Task directions
Write out the records from the line containing "1077x607 pixels. How" through the end of the records, substituting "orange" for "yellow" and changing nothing else. Omit the pictures.

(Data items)
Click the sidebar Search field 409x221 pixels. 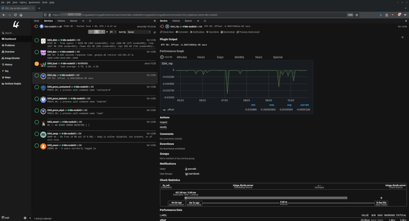(12, 33)
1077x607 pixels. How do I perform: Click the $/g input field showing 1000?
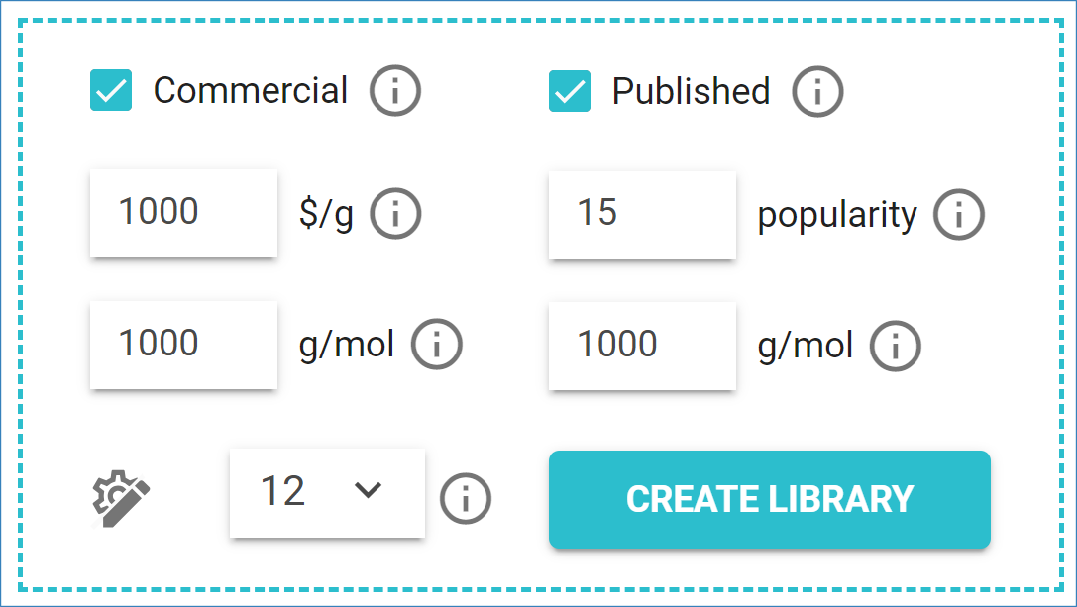[x=183, y=213]

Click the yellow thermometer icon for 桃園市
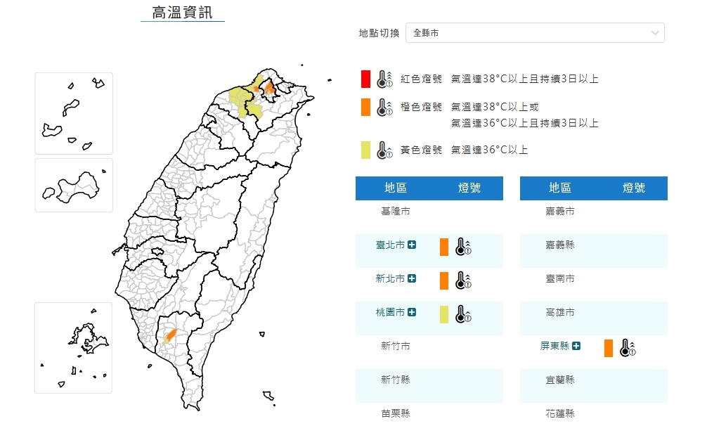click(x=461, y=314)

Result of the task
1077x607 pixels. How do I perform: Click the $/g input field showing 1000?
[x=183, y=213]

Click the orange thermometer icon for 桃園市
click(x=461, y=314)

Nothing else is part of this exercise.